▶ _Given passage_:
######

Mamba provides a powerful environment management system that includes both the conda
and mamba
package managers. While conda
is widely known for managing environments and packages in the Python ecosystem, mamba
offers a faster, more efficient alternative for solving package dependencies and installations. With mamba
, users can benefit from significant performance improvements, especially when managing large environments, while still maintaining compatibility with conda's extensive ecosystem. Both tools can be used interchangeably within the Mamba framework, offering flexibility for users depending on their needs.
Mamba Package Manager and Conda Distribution
To use Mamba, you need to load the appropriate module for the Python distribution version you want to use. The following example shows how to load the Mamba module (the $
is the prompt; do not type it):
$ module load mamba
To check which versions are available, use the module
command:
$ module available mamba
Then, load the version you need. Please see our page on Lmod for more information on loading modules.
Installing Packages with Mamba
Mamba is an optimized package manager, a drop-in replacement for conda
. To create a new environment and install packages:
$ mamba create -n myenv python=3.10
After creating an environment, activate it:
$ source activate myenv
You can then install additional packages:
$ mamba install numpy scipy
To deactivate the environment:
$ source deactivate
Installing Packages with Conda
To create a new environment and install packages:
$ conda create -n myenv python=3.10
After creating an environment, activate it:
$ source activate myenv
You can then install additional packages:
$ conda install numpy scipy
To deactivate the environment:
$ source deactivate
Running Python Scripts
To run Python at a prompt, simply type:
$ python
You may also run Python scripts directly from the command line. For example, if you have a script my_script.py
in the current directory:
$ python ./my_script.py
As with MATLAB, you can run Python scripts on a login node for smaller, less computationally intensive tasks. Ensure your program does not exceed memory or CPU limits (as a guideline, no more than 4 GB of memory and a runtime of less than 5–10 minutes). For large, long-running computations, submit the job through the batch system.

######

▶ _Given records_:
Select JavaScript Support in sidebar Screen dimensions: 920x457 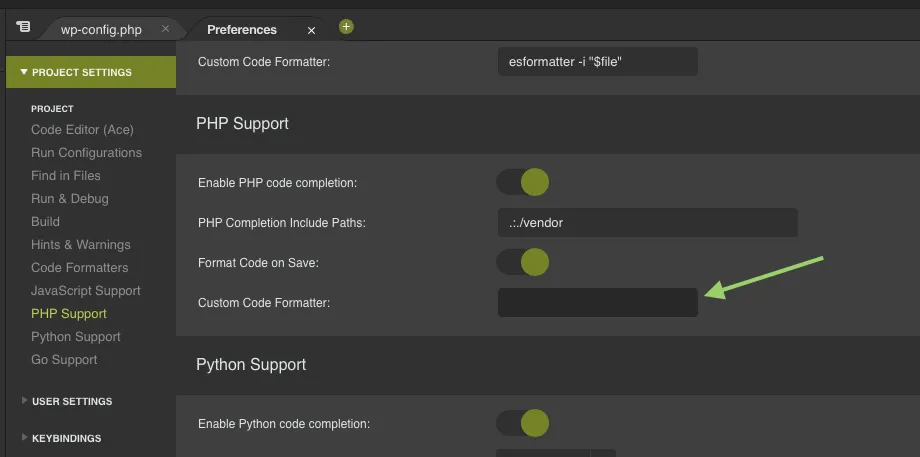[x=86, y=290]
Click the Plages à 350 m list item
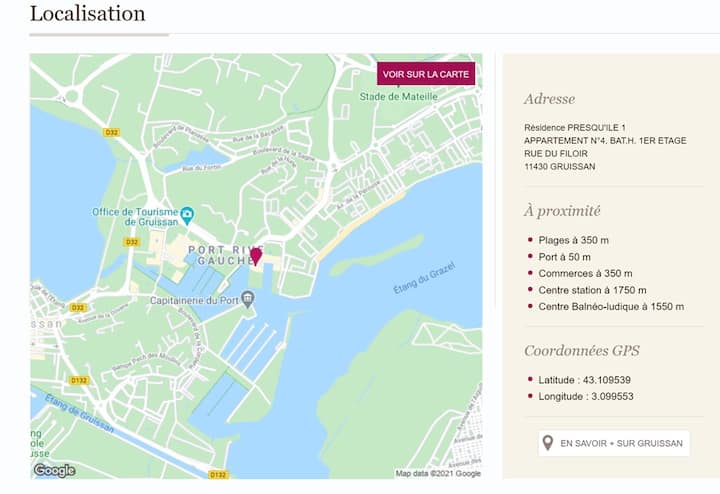The width and height of the screenshot is (720, 494). (573, 240)
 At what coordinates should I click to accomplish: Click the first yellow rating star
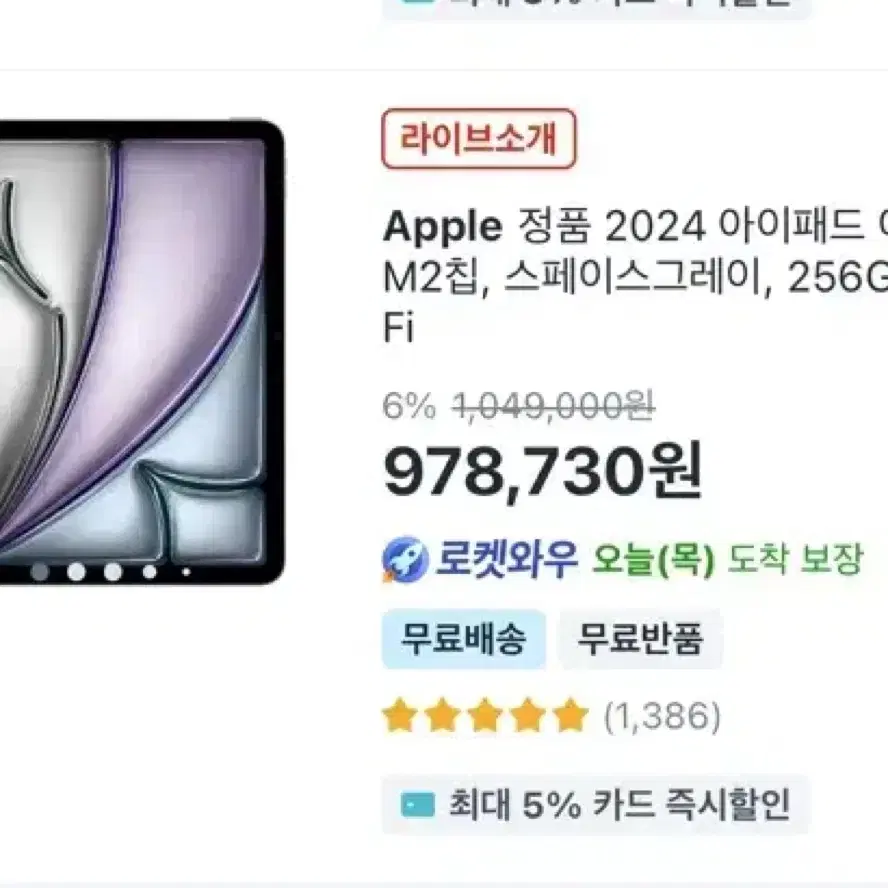400,716
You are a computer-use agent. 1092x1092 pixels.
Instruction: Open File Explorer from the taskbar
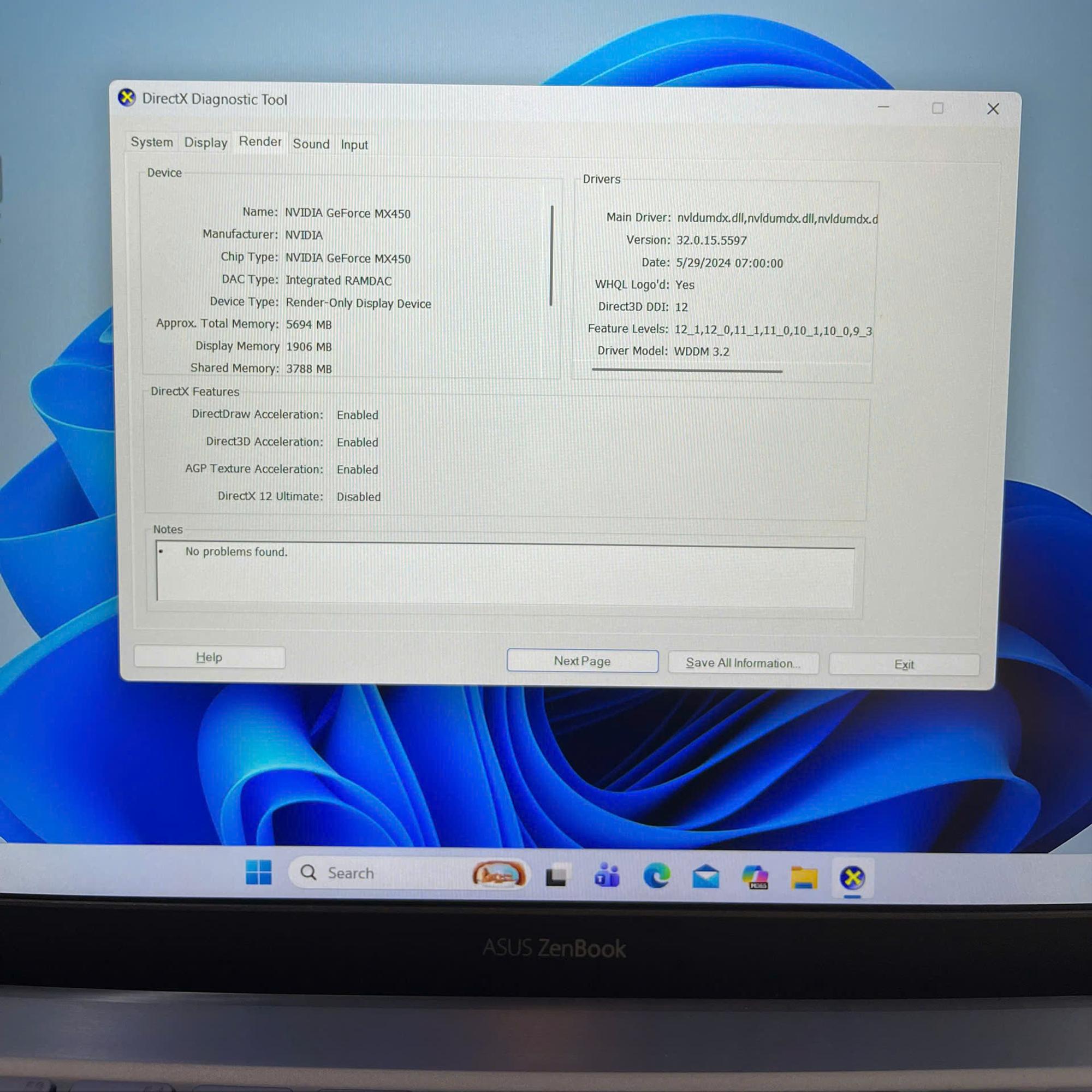(803, 875)
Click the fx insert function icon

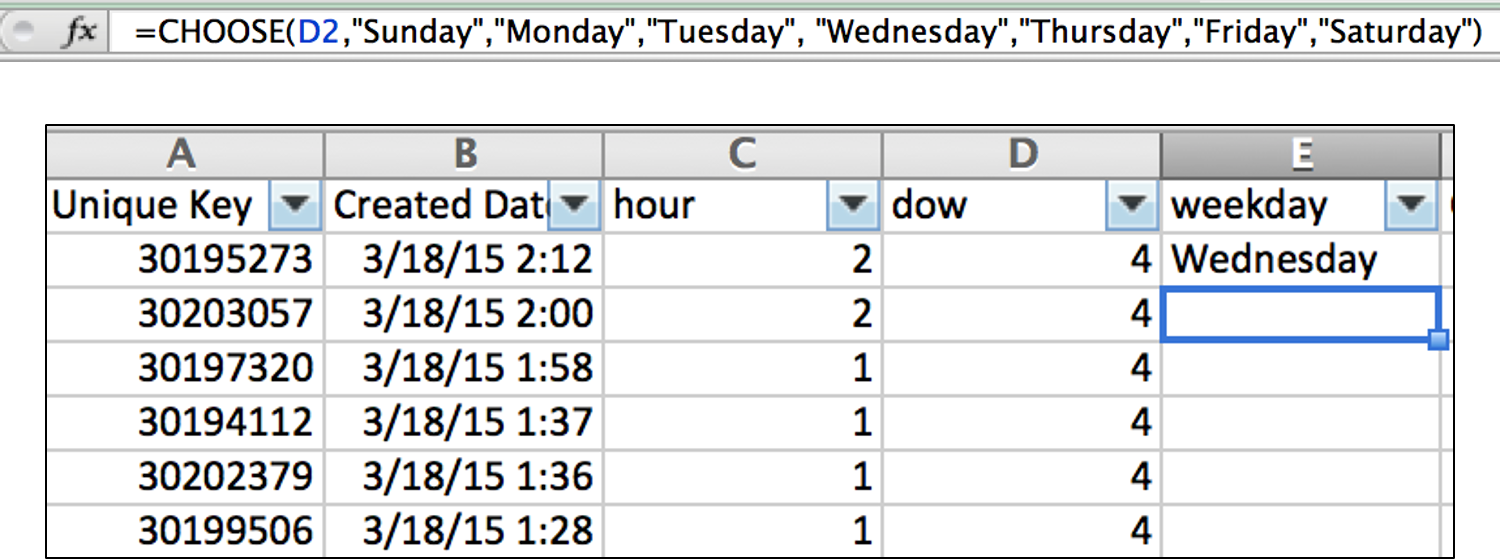pos(80,32)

######

▶ _Work to do_:
1/ According to the Mamba guide, what is the memory guideline for programs run on a login node?
2/ Gather every line of the listing that contains the word "Click".

▶ _The answers_:
1/ No more than 4 GB of memory.

2/
Click the Plages à 350 m list item
 At what coordinates should I click to accomplish: Click the first yellow rating star
Click the fx insert function icon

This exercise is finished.